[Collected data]
# # # # # # #

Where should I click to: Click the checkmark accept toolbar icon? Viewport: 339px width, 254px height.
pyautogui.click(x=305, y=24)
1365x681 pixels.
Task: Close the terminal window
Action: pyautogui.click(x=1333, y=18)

# # # # # # #

* REQUIRED WORK:
Give back all the records above exactly. Keep every word.

* ANSWER SPACE:
Where should I click to: Click the checkmark accept toolbar icon? Viewport: 339px width, 254px height.
pyautogui.click(x=305, y=24)
1365x681 pixels.
Task: Close the terminal window
Action: pyautogui.click(x=1333, y=18)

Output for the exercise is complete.